While the Hong Kong State Flying Service pulled three people to safety on Saturday, hopes that more survivors would be found faded after the service said on Sunday evening that the likelihood of this was “very, very low”.
However, just hours later, the Guangdong Maritime Search and Rescue Center in southern China announced that it had rescued a fourth crew member, who was described as being in “normal physical condition.”
Guangdong authorities also said they found what are believed to be the remains of 12 other crew members and that the bodies are still being identified.
The discovery of the fourth crew member followed the resumption of search operations on Sunday. According to the Hong Kong Department of Marine Corps, the search was suspended overnight on Saturday due to bad weather that made it too dangerous for rescue teams.
“The chances of finding (any other crew) alive are very, very low,” Hong Kong State Flight Inspector West Wu Wai-hung said at a press conference on Sunday after his service saved three crews.
“We would like to give our hearts to these families of missing sailors and workers and I wish we could find survivors, it would be a miracle.”

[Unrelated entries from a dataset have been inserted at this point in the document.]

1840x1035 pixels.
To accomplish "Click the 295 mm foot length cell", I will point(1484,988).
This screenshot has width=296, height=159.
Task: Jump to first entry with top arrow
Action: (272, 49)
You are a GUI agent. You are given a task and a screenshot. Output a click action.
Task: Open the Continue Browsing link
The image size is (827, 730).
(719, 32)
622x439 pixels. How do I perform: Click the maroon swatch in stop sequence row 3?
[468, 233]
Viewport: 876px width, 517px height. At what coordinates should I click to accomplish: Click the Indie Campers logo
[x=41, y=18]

The following day, the Guangzhou Naval Base confirmed that a fourth crew member, described as a deck worker, had been rescued alive and that steps were being taken to bring him to shore.
The three crew members rescued by the Hong Kong Air Service are in stable condition and are being treated at North Lantau Hospital.

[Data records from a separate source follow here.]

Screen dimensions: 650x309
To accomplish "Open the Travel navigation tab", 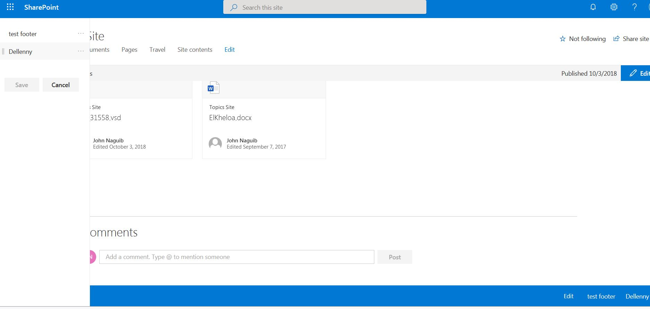I will pyautogui.click(x=157, y=50).
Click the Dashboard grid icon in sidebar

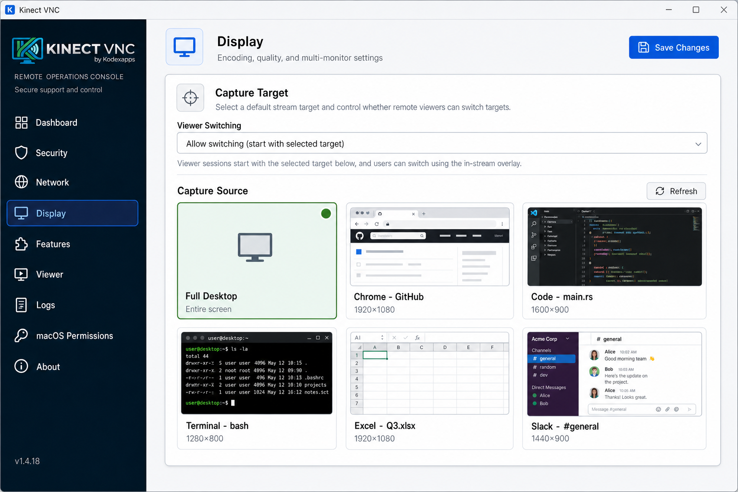tap(21, 123)
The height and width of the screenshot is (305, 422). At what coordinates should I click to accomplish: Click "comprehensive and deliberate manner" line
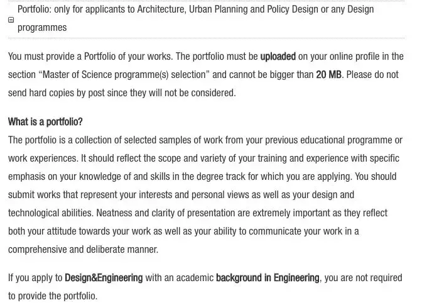click(x=83, y=250)
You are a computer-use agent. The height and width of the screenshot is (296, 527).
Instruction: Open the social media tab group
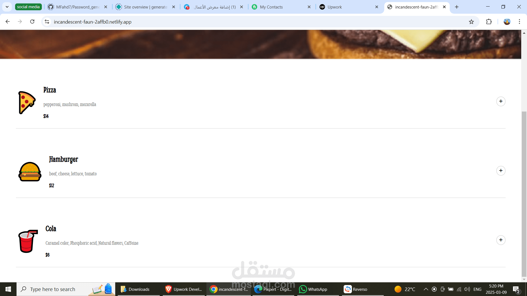[x=28, y=7]
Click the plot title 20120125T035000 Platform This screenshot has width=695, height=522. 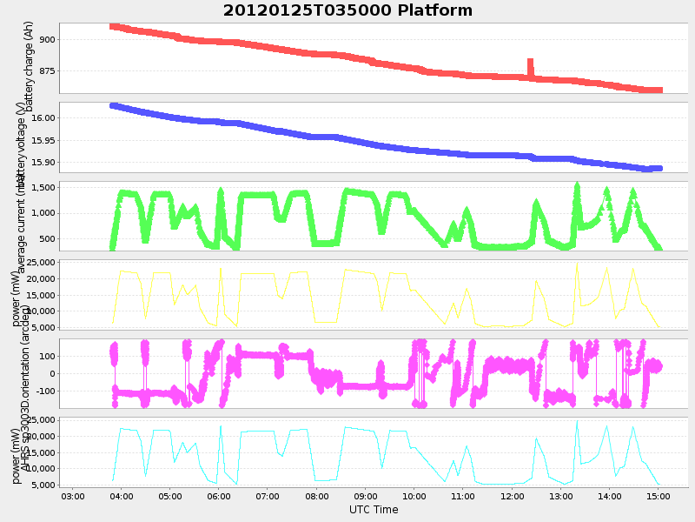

The 240-meter (787 ft) vessel, described by Chinese authorities as a “floating crane”, was being used to build a wind farm off the coast of southern China when Chaba collapsed.
The Hong Kong Air Service said it had deployed three planes, six helicopters and 36 rescuers for the search operation, which spanned 1,300 kilometers (807 miles) as of Sunday.
The Guangdong Maritime Search and Rescue Center said it used seven rescue vessels, as well as rescue, merchant and coast guard vessels.
The center said it had also agreed with China Southern Airlines to send rescue helicopters.